ACTIVITY 1: Decide whether each statement below agrees with the article about the Newspaper Licensing Authority's web licence proposals, and answer yes or no for each, quoting the exact words of the article that decide it. (a) Stephen Waddington is managing director of the PR agency Speed. (b) Waddington says the issue is about licensing URLs. (c) The PRCA petition on Twitter asks the NLA to keep the new charges.
ACTIVITY 2: Pick up the article about the Newspaper Licensing Authority's web licence proposals after its final sentence and keep writing it.

(Beginning of SOURCE DOCUMENT)

PR moment: Behind the story – Newspaper Licensing Authority’s new web licence proposals

PRmoment reports today on the PR professionals that are blogging, campaigning and petitioning to fight Newspaper Licensing Authority’s new web licence proposals

[…]

Stephen Waddington, managing director of PR agency Speed, has been stirring up the debate about the NLA’s proposals on Twitter, where there is also a Public Relations Consultants Association (PRCA) Twitter petition for the NLA to scrap these new charges. Waddington has also blogged extensively about the subject.  He says that one of the problems is caused by the NLA not adequately making clear how the new license works, leading to the PR industry becoming fixated with the idea that URLs should not be licensed. He explains: “This issue is not about licensing URLs; the PR industry has jumped on this headline because the NLA has failed to properly explain the issues that its members face, and the rationale of the new licence.”

“The legal argument of commercial versus non-commercial use of web content is sound and the licence stacks up in the context of the social web. If you are scrapping or recording content from a website and not providing links back, you should expect different terms from social web users.”

(End of SOURCE DOCUMENT)
(Beginning of DATA SEGMENT)

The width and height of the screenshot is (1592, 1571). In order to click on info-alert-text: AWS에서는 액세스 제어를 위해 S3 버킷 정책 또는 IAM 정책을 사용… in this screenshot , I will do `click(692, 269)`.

(End of DATA SEGMENT)

EXERCISE OUTPUT 1:
(a) Yes: "Stephen Waddington, managing director of PR agency Speed"
(b) No: "This issue is not about licensing URLs"
(c) No: "for the NLA to scrap these new charges"

EXERCISE OUTPUT 2:
Waddington believes the problem is that the NLA is attempting to create a licence model too late, and attempting to fit it to a structure that is too large and complex. He says: “Retrofitting a licensing model on an open network is flawed and fraught with loopholes. For example, the NLA isn’t pursuing Google because it claims Google News is not a genuine substitute for a professional media monitoring service, yet in my experience it is the PR industry’s frontline web clipping service.”

Waddington states that self-certification combined with ad hoc audits is the only way that the NLA will be able to enforce the new licensing fee. He concludes: “The web licence will go ahead but technology will ultimately dictate the conclusion of this debate.”